Gratitude - the expression of appreciation towards ourselves or towards others - is such a key component in living a happy life. The more gratitude you feel, the more you see to be grateful for. It grows. But the opposite is true as well -- the less gratitude you feel, the less you see to be grateful for. So, until we’re practiced at it, it can be really easy to only see the negative aspects, rather than the positive aspects -- of ourselves and of others.
When you feel good about yourself, it’s easy to accept and value yourself, because you know that your value isn’t dependent on others accepting and valuing you. So regardless of what others may say or do, we don’t compare THAT to who we know we are inside.

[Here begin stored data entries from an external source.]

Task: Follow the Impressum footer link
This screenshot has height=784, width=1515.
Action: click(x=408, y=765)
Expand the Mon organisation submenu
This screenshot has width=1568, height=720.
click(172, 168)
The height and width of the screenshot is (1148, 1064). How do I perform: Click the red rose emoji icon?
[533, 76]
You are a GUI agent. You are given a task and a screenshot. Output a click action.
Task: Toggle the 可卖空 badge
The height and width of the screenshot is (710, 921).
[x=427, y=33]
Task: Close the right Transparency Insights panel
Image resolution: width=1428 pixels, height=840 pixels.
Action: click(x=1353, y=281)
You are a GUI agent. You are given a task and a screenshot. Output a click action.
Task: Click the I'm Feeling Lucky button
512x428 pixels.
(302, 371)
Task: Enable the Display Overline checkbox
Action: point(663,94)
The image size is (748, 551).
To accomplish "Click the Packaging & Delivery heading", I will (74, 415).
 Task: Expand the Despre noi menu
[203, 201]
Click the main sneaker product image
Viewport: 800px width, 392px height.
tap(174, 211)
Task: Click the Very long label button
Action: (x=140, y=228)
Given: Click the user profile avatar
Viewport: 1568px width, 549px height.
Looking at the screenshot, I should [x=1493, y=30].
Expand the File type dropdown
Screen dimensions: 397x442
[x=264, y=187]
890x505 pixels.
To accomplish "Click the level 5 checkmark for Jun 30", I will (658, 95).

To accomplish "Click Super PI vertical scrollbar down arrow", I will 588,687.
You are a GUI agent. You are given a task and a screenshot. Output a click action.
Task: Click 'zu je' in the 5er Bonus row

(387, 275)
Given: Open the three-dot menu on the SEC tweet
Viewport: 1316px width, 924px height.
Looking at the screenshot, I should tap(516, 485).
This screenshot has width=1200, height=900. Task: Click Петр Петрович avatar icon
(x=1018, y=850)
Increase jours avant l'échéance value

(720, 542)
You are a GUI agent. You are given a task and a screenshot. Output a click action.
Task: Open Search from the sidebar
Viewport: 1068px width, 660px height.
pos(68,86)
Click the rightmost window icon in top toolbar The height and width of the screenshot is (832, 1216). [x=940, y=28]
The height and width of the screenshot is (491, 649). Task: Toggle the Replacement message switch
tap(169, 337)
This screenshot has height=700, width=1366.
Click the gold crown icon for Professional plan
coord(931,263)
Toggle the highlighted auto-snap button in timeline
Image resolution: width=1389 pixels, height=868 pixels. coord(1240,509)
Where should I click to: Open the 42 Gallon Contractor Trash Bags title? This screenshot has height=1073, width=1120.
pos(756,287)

Here are some steps to practicing gratitude:
Make some space for this exercise. Take a few minutes to put your hand over your heart and take a few deep breaths. Really come into the present moment, and not be anxious (because you’re thinking about the future), or guilty (because you’re thinking about the past). Once you feel safe and relaxed within yourself, and present with yourself, then move on to step #2.
Reflect on small, specific things that you can be grateful for. Some examples could be: * You're grateful that you have ten minutes for yourself to do this exercise. * You're grateful for your hot cup of steaming tea. * You're grateful for your friend helping you out yesterday.
Enjoy the feeling of being in the flow of gratitude - a state where you're feeling really present with yourself and happy.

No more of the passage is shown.